The birth of a foal is a remarkable event that must unfold in an expedient manner. Expulsion of the fetal membranes or placenta is a seemingly less glamorous event than the arrival of the newborn foal, yet its well-timed release is equally important to the thriving foal. Discharge of the placenta is an extension of labour and fetal membranes retained beyond eight hours of foaling pose a serious concern to the mare’s health.
The incidence of retained placenta in mares is two to 10 per cent. It is more common in draft horse breeds and is more likely to occur following a difficult birth or abortion. These scenarios result in uterine fatigue and inability of the uterus to complete its involution process. Strong uterine contractions are responsible for shrinking the uterine lumen and release of the placenta.
When involution is incomplete bacteria, inflammatory fluids, and toxins accumulate within the uterine cavity. Mares are sensitive to resorption of these toxins into the bloodstream, with laminitis or death a common sequel. It is important to note that retention is a much more serious affliction in mares than cattle.
Generally, discharge of the placenta occurs within an hour of the foal’s birth. Most often diagnosis of a retained placenta is easy, for the placenta is hanging from the vulva three hours beyond foaling. Initially knotting or tying the hanging placenta prevents the mare from stepping on and tearing it causing further complications.
The gentle weight of the hanging placenta and gravity are a mare’s ally. Between three and eight hours post-foaling, small doses of oxytocin can be given intramuscularly to the mare. This hormonal treatment stimulates purposeful rhythmic contractions of the uterine muscle. Signs of mild colic may be observed following injection. If this occurs walking can soothe the mare’s discomfort.
Beyond eight hours of foaling retained fetal membranes in a mare are considered a veterinary emergency requiring timely intervention and attention.
Although it may be tempting to just pull on the hanging placenta and remove it, complications such as uterine involution, uterine prolapse, uterine hemorrhage or incomplete removal of membranes will likely result. Retention of partial membranes can be equally harmful to the mare.
Veterinary practitioners rely on various techniques and clinical judgment to attend to the mare. Followup care may involve broad-spectrum systemic antibiotics, intrauterine antibiotics, anti-inflammatories, a tetanus booster, and uterine lavage.
Examination of the placenta with an experienced eye is suggested following all foalings to ensure its complete removal. Occasionally the placenta may partially fall away leaving a piece of the placenta in the uterus.

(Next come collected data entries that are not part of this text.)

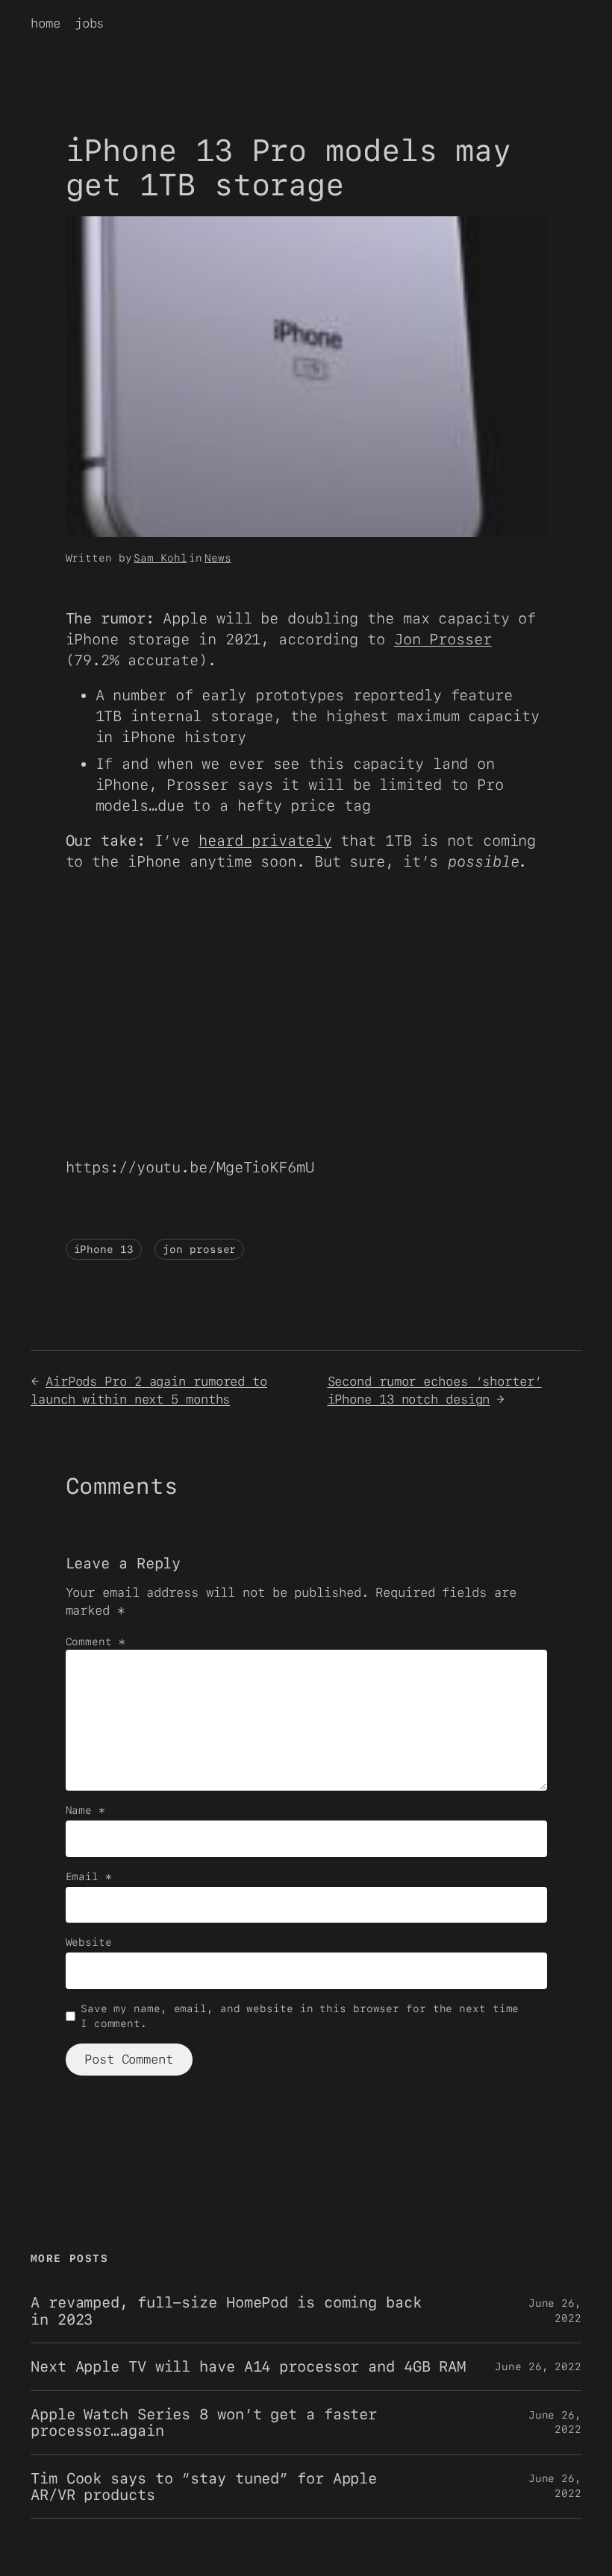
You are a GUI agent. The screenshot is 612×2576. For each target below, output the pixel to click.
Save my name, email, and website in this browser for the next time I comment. (300, 2015)
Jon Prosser (443, 639)
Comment (95, 1641)
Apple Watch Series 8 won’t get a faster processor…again (204, 2423)
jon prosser (199, 1249)
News (217, 558)
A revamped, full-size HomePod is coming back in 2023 (226, 2311)
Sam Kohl (160, 558)
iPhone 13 (104, 1249)
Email (89, 1876)
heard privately (265, 840)
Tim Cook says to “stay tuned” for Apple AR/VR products (204, 2487)
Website (89, 1942)
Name (85, 1810)
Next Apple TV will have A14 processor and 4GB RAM (248, 2366)
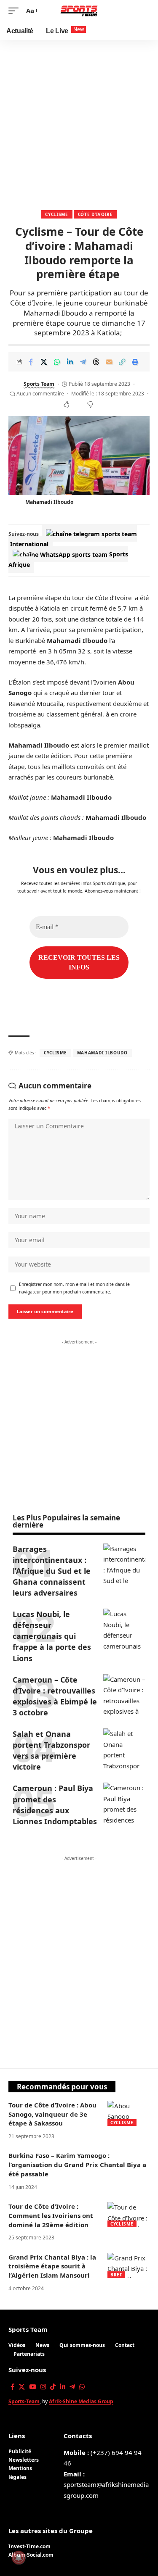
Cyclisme (56, 214)
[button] (15, 10)
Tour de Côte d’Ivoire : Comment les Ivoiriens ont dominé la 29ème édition (50, 2215)
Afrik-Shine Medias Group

In this case, the characteristic hanging placenta does not exist, however symptoms of illness follow three to seven days post-foaling. The mare will become febrile, depressed, and inappetent. Since her milk production often drops the foal will appear hungry and fail to thrive. Prompt veterinary attention is recommended.
A mare’s reproductive health is also contingent upon timely release of the placenta. Mating a mare at foal heat whom has had a retained placenta or foaling difficulties is not advisable. These mares require a period of time to recuperate and recover, readying themselves for successful conception.